Por Mauro Castro
Mauro Castro es Licenciado en Comunicación Social y docente en la Facultad de Periodismo y Comunicación Social de la UNLP. Desde Junín, su ciudad natal, nos envía este artículo en el cual da cuenta del desarrollo de un proceso histórico para la comunidad: los Juicios de Lesa Humanidad que dan cuenta del accionar represivo en el oeste de la provincia de Buenos Aires, durante la dictadura cívico-militar iniciada en 1976. Aquí la nota:
El 17 de diciembre finalizó la etapa de testimonios del juicio por crímenes de lesa humanidad cometidos en Junín durante el último régimen cívico-militar. Declararon ante el TOF N° 1 de La Plata 70 testigos que rememoraron las torturas perpetradas en tres centros ilegales de detención: la Comisaría Primera, la Unidad Penal N° 13 y el destacamento policial de Morse. También develaron a lo largo de ocho audiencias los entretelones de un esquema represivo del cual la complicidad civil fue un eslabón clave.
El papel jugado por la sociedad fue, precisamente, uno de los ejes de la primera etapa del juicio. Los sobrevivientes relataron pormenorizadamente el accionar de grupos parapoliciales que auxiliaron a las fuerzas militares y de seguridad colaborando con el secuestro, la tortura y el traslado de los detenidos. Pero los testimonios no sólo denunciaron la responsabilidad de quienes participaron de tareas represivas; también iluminaron uno de los aspectos más controvertidos y dificultosos de aquellos años: el rol de quienes adscribieron a la propaganda militar y contribuyeron a generar una profunda herida en el cuerpo social.

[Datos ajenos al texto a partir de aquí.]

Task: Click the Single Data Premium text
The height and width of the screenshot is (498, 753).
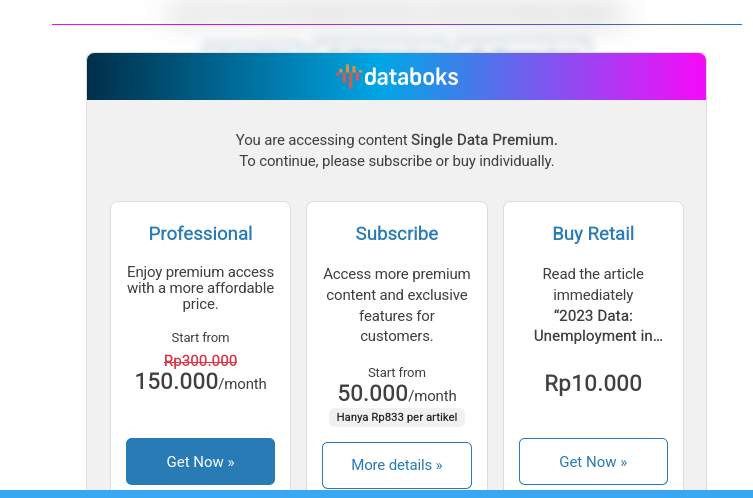Action: coord(484,140)
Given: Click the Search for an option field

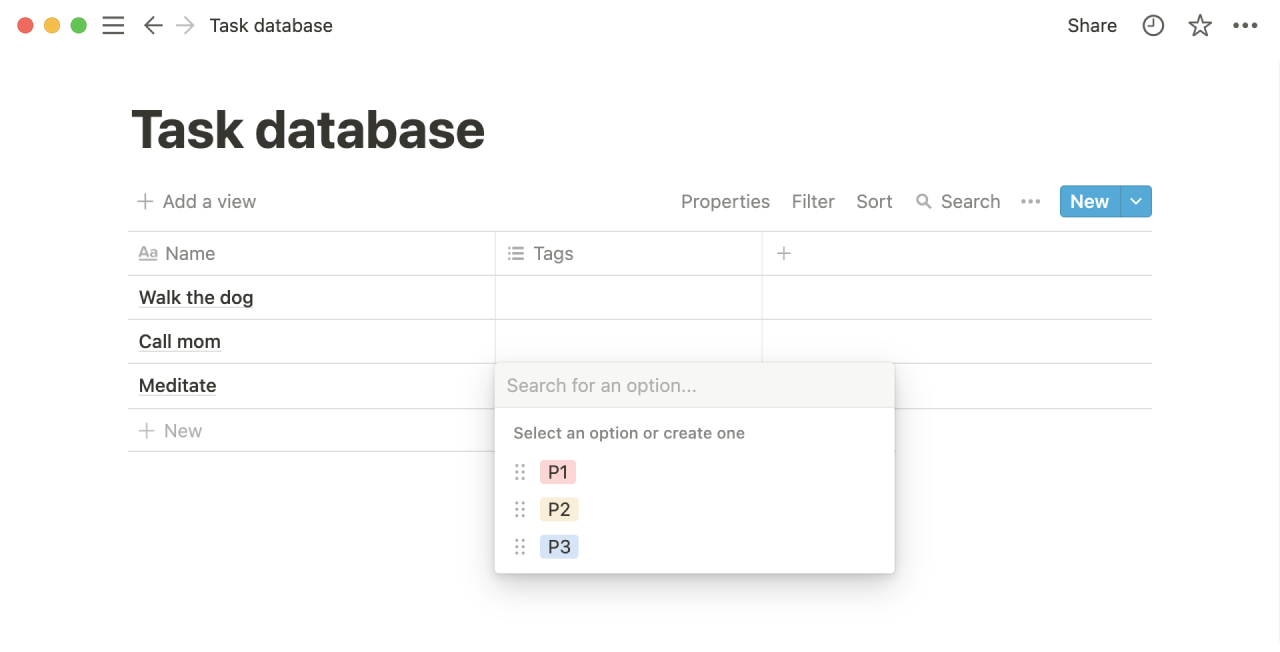Looking at the screenshot, I should coord(694,386).
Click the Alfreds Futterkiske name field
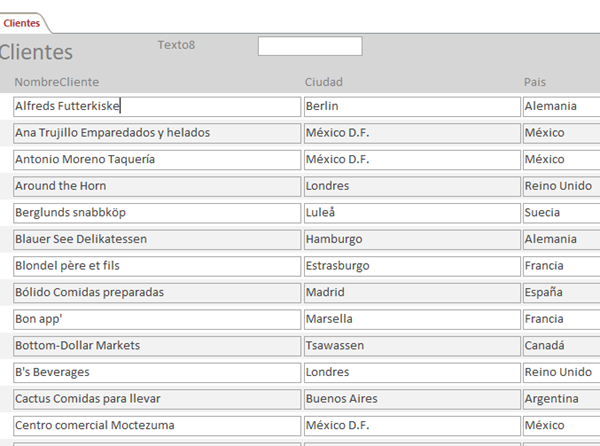 (157, 106)
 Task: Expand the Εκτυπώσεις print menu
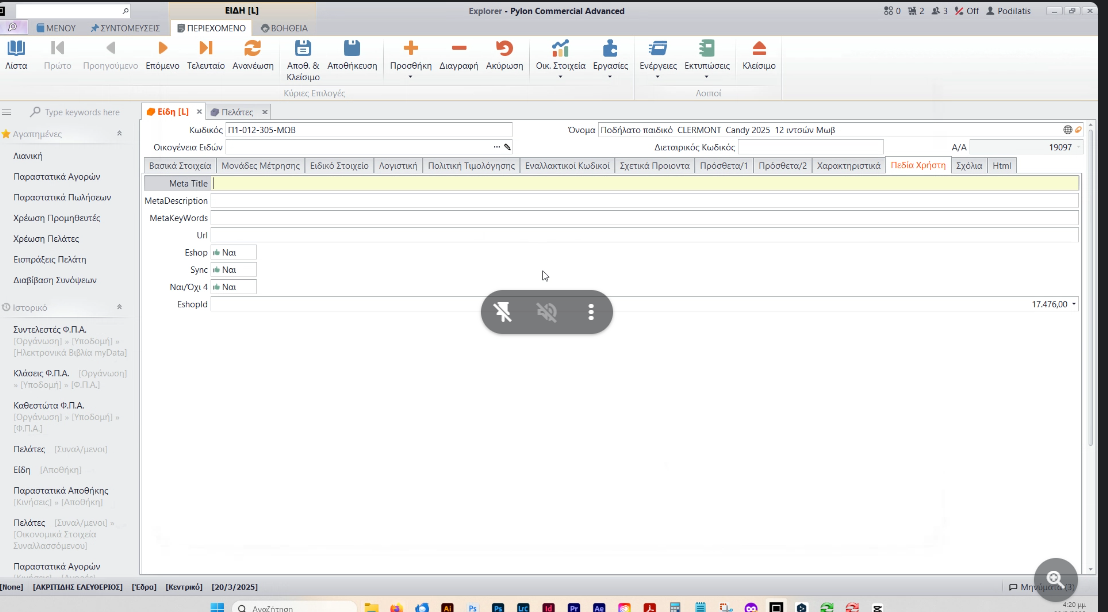point(707,77)
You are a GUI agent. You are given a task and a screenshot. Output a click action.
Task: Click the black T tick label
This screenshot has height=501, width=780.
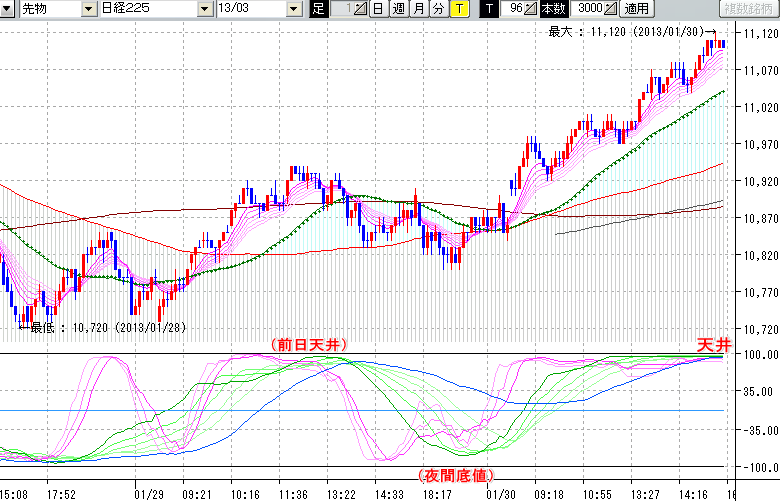pos(489,9)
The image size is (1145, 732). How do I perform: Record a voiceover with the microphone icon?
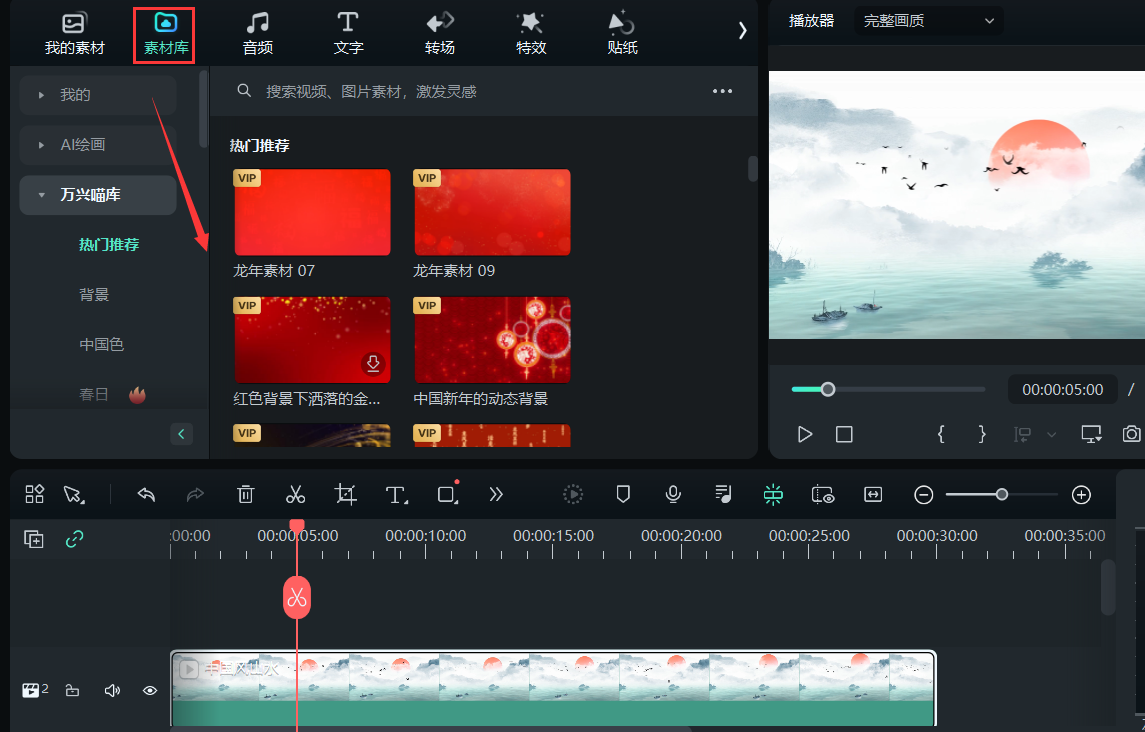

Un repaso por los relatos de las víctimas permite advertir que el carácter genocida de la dictadura cívico-militar de 1976 no se tradujo únicamente en la maquinaria represiva de los centros de exterminio. La destrucción de los lazos sociales, el aislamiento y el miedo colectivo fueron algunas de las secuelas cuyo análisis posibilita avanzar hacia una definición más precisa sobre lo que significó el terrorismo de Estado en la Argentina.
Una nueva modalidad de genocidio
El 19 de septiembre de 2006 la Justicia argentina calificó por primera vez como “genocidio” al plan criminal de la Junta Militar. Ese día los jueces del Tribunal Oral Federal n° 1 de La Plata condenaron a reclusión perpetua al ex comisario Miguel Osvaldo Etchecolatz, Director General de Investigaciones de la Policía Bonaerense entre 1976 y 1979. Los cargos: seis asesinatos y ocho secuestros y torturas cometidos “en el marco de un genocidio”. El mismo tribunal, presidido por el juez Carlos Rozanski, es el que actualmente juzga a los represores en Junín.
La definición de genocidio se institucionalizó en 1948, tras la finalización de la Segunda Guerra Mundial. La “Convención para la prevención y la sanción del delito de genocidio” aprobada por la Asamblea General de las Naciones Unidas estableció en su artículo 2° que el genocidio es la agresión, tortura o matanza de los miembros de un grupo nacional, religioso, étnico o racial. Sin embargo, el término puede englobar tanto al aniquilamiento de un grupo poblacional como a los efectos sociales de esa acción exterminadora. El sociólogo Daniel Feierstein propone en su libro “El genocidio como práctica social” (2011) un interesante aporte para la discusión ya que analiza las características del régimen nazi y de la dictadura argentina e identifica un rasgo común en ambos procesos: la intención de reorganizar a la sociedad a través del terror y el dispositivo del campo de concentración.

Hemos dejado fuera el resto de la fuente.